1. Earn a Certification

Having credentials is important for establishing that you've studied nutrition and have the latest knowledge and education needed for effective consultation. With a certification, you can provide evidence-based (instead of opinion-based) advice, do one-on-one coaching, lead workshops, and write about nutrition. You can legally consult with clients who are trying to achieve optimal health through better food choices.

Download the Holistic Health Coach Program Guide

2. Give Advice, Not Treatment

Even with a certification, it's important to communicate health information in a way that's appropriate. Only physicians and registered dietitians can provide medical nutritional therapy. You can give advice on nutritional steps to take, like incorporating more vegetables and lean proteins, and you can provide recipes, suggestions for meal plans, and ways to change their meals and snacks. You can even suggest supplements like fish oil or probiotics if you think they'll be helpful.

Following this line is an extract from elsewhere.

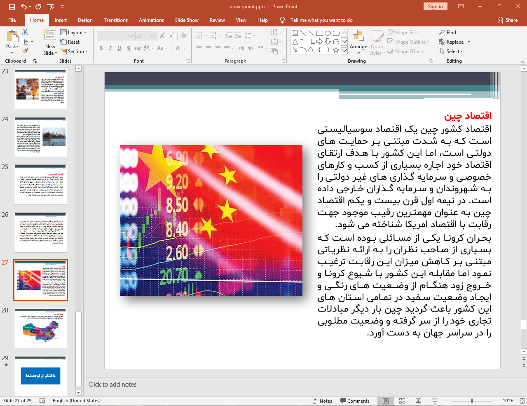Open the Transitions tab

[115, 20]
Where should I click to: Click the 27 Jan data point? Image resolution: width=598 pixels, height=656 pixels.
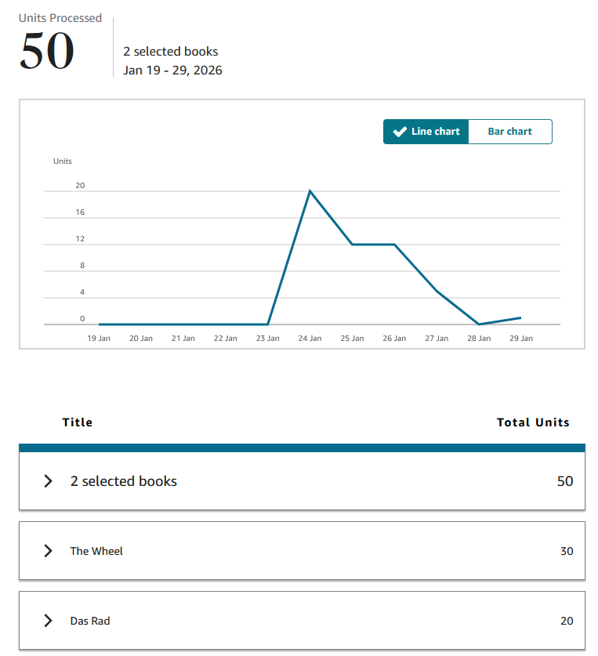pos(437,291)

But you can't "prescribe" those supplements or talk about your suggestions in a way that implies you'll be treating a specific issue. So, although you can give advice on a "heart-healthy diet," you can't say that you'll be treating a client's cardiovascular disease through nutrition. Stay away from words like: prescribe, treat, diagnose, and cure.

3. Know Your State Laws

As the case in North Carolina showed, there can be strict laws in some states. But others are more lenient. For example, in Minnesota, it's legal for professionals in a wide array of professions — including chiropractors, fitness trainers, acupuncturists, and herbalists — to give nutrition advice. The state does caution that there may be limitations on insurance reimbursement eligibility when seeing these types of professionals for nutrition plans.

Before you begin practicing and taking on clients, be sure to review the latest laws in your state since they can change without much public notice. Also, by paying attention to proposed laws, you may be able to support beneficial changes for the profession by contacting your legislators.

In general, if you want to share your story about how you changed up your eating, that's fine, because it falls under the category of personal essay. But if you want to help others by offering nutritional advice that can benefit their health, then make sure you know the rules and laws that protect both you and your clients.